Por otro lado, relacionado con el impacto físico y el coste humano potencial de un ciberataque, está la responsabilidad de cuidar y preservar la vida humana. Esta responsabilidad está comprendida en el derecho a la vida, también recogido en la Declaración de Derechos Humanos y que dicta que “Todo individuo tiene derecho a la vida, a la libertad y a la seguridad de su persona”. La pregunta que los ciudadanos deben hacerse, se relaciona con entender si el gobierno y las empresas son capaces de garantizar esa seguridad y compromiso junto a las medidas implantadas para ello, en el escenario de un ataque como los enunciados anteriormente. También podría encontrarse el quid en identificar quién debe garantizar ese derecho en un mercado de economía mixta, en el que las empresas deben cumplir con normativas de seguridad por imperativo legal, y paralelamente se buscan atajos a la rentabilidad económica sin considerar el impacto de unos riesgos no calculados.

Eleanor Roosevelt y la Declaración Universal de Derechos
Humanos de las Naciones Unidas, noviembre de 1949 ©
Wikimedia Common

Estrategia de ciberseguridad y humanización

Si se dividieran los componentes que conforman el término estrategia, el desglose podría parecerse a esto: un escenario dado con un porcentaje de incertidumbre, acompañado de un análisis profundo de las acciones que pueden controlarse, y un objetivo claro a alcanzar en un horizonte, más o menos cercano. El concepto de estrategia de ciberseguridad comprende todo lo anterior, e integra dos aspectos diferenciadores e indispensables: por un lado, la seguridad física y, por otro, la preservación de la tríada de ciberseguridad – confidencialidad, disponibilidad e integridad de la información.

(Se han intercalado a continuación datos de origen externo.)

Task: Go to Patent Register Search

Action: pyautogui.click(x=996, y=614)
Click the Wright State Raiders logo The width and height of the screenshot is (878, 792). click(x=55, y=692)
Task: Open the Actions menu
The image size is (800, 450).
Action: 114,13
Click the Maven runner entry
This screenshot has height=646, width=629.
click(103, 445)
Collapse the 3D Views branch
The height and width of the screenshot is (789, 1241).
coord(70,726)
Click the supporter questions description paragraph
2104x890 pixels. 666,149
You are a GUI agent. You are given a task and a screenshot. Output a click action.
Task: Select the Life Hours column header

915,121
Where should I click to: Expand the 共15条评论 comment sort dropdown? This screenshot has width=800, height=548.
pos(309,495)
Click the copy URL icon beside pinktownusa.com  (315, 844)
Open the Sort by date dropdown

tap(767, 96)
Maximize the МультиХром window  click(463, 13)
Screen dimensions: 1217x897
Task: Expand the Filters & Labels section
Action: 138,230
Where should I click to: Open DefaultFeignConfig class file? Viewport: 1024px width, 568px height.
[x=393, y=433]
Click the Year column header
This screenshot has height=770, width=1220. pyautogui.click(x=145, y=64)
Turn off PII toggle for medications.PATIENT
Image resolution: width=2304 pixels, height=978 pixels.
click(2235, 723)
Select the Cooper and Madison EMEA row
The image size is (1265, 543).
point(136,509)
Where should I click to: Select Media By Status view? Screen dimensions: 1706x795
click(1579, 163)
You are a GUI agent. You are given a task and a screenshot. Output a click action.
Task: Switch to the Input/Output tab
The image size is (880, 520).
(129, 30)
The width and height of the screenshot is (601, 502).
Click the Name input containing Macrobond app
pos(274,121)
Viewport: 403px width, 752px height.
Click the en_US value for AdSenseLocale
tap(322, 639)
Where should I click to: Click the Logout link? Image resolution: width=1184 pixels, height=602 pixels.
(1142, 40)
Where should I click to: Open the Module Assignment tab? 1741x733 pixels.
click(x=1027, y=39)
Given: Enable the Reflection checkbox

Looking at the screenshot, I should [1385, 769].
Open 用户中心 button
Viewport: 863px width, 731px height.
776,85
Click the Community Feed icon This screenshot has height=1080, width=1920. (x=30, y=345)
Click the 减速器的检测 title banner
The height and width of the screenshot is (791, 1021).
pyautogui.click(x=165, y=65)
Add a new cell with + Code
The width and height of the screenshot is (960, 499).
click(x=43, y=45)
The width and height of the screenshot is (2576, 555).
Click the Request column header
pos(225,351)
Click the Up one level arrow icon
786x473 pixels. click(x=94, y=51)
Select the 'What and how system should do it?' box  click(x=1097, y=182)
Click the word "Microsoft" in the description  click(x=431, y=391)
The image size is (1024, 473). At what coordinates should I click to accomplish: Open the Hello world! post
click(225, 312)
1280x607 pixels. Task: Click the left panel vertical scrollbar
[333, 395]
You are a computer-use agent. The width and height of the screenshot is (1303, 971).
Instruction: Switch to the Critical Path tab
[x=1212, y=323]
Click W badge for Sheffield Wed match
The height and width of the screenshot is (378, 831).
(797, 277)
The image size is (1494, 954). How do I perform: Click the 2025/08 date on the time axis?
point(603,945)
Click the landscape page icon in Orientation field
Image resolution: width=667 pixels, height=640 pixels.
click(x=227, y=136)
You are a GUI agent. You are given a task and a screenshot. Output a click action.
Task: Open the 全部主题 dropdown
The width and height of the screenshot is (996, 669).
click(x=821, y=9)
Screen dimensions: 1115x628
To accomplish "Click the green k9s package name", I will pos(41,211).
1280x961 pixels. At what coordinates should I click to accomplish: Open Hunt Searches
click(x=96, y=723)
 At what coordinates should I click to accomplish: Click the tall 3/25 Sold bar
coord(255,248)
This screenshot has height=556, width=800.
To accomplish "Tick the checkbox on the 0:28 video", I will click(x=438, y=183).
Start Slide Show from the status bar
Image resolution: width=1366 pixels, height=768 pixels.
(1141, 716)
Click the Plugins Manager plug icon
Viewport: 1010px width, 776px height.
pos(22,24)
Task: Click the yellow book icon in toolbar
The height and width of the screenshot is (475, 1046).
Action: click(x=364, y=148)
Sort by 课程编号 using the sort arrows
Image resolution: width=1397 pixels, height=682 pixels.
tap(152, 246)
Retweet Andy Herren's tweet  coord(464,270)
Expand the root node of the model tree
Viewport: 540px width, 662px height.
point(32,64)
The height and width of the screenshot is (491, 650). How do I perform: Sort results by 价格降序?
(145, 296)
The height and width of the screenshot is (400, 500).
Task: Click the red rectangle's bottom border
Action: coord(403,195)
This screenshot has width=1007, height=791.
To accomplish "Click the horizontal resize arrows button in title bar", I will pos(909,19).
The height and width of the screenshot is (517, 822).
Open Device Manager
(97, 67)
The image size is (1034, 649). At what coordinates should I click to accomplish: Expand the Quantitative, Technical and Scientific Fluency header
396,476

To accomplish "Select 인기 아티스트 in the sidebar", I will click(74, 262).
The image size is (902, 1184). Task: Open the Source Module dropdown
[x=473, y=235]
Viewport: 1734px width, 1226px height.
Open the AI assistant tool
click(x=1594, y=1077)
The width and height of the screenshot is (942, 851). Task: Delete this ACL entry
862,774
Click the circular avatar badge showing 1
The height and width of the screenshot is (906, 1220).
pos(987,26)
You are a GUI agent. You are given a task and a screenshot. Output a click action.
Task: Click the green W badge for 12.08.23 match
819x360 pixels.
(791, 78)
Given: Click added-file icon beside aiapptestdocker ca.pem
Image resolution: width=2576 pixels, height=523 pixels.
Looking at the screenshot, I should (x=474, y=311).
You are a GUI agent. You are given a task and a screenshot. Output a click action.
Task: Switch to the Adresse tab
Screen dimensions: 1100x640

En el año 2014 se comenzó a hablar   de la Responsabilidad Social Estratégica (RSE), la cual suponía “integrar la responsabilidad social dentro de la orientación estratégica y la misión de las organizaciones con una implicación decidida de la alta dirección.”(Fundación Factor Humà). Este movimiento se centraba fundamentalmente en los ámbitos del impacto medioambiental, la cadena de suministro o el apoyo a la diversidad, y todos aquellos ya defendidos por la Responsabilidad Social Corporativa de mitad del siglo XX, que busca el equilibro entre las dimensiones social, económico y medioambiental de las empresas. En este sentido, si la ciberseguridad fuera considerada un factor más del impacto positivo social, como rama necesaria para el buen funcionamiento de la sociedad, el escenario de la RSE de la inversión empresarial en ciberseguridad se presentaría como un candidato viable del movimiento RSE. 

Sin embargo, independientemente de encontrar una pertenencia a un movimiento o a otro, hoy es crucial entender las implicaciones de introducir la ciberseguridad en la estrategia empresarial e institucional, junto a sus ventajas e inconvenientes. El impacto de una buena o mala estrategia de ciberseguridad podría adivinarse siempre a posteriori, con una adecuada evaluación de daños, y los detalles de cuándo, dónde y cómo sucedió todo. Es fácil hablar a toro pasado, pero lo cierto es que la prevención y proactividad son necesarias para minimizar los costes, no solo desde un punto de vista económico o reputacional, sino los derivados de una insuficiente responsabilidad humana. Para ello es necesario influir en el comportamiento en las corporaciones, en un ejercicio que vas más allá de la concienciación y el cumplimiento normativo.

La confianza de clientes y ciudadanos en las empresas e instituciones es, como ya enunciaba Christian Felber, aquello que mantiene la sociedad unida en lo más profundo. Tal vez por ello, la ciberseguridad deba pasar a ser la piedra angular de la estrategia digital, que ponga en el centro de la estrategia, al ser humano.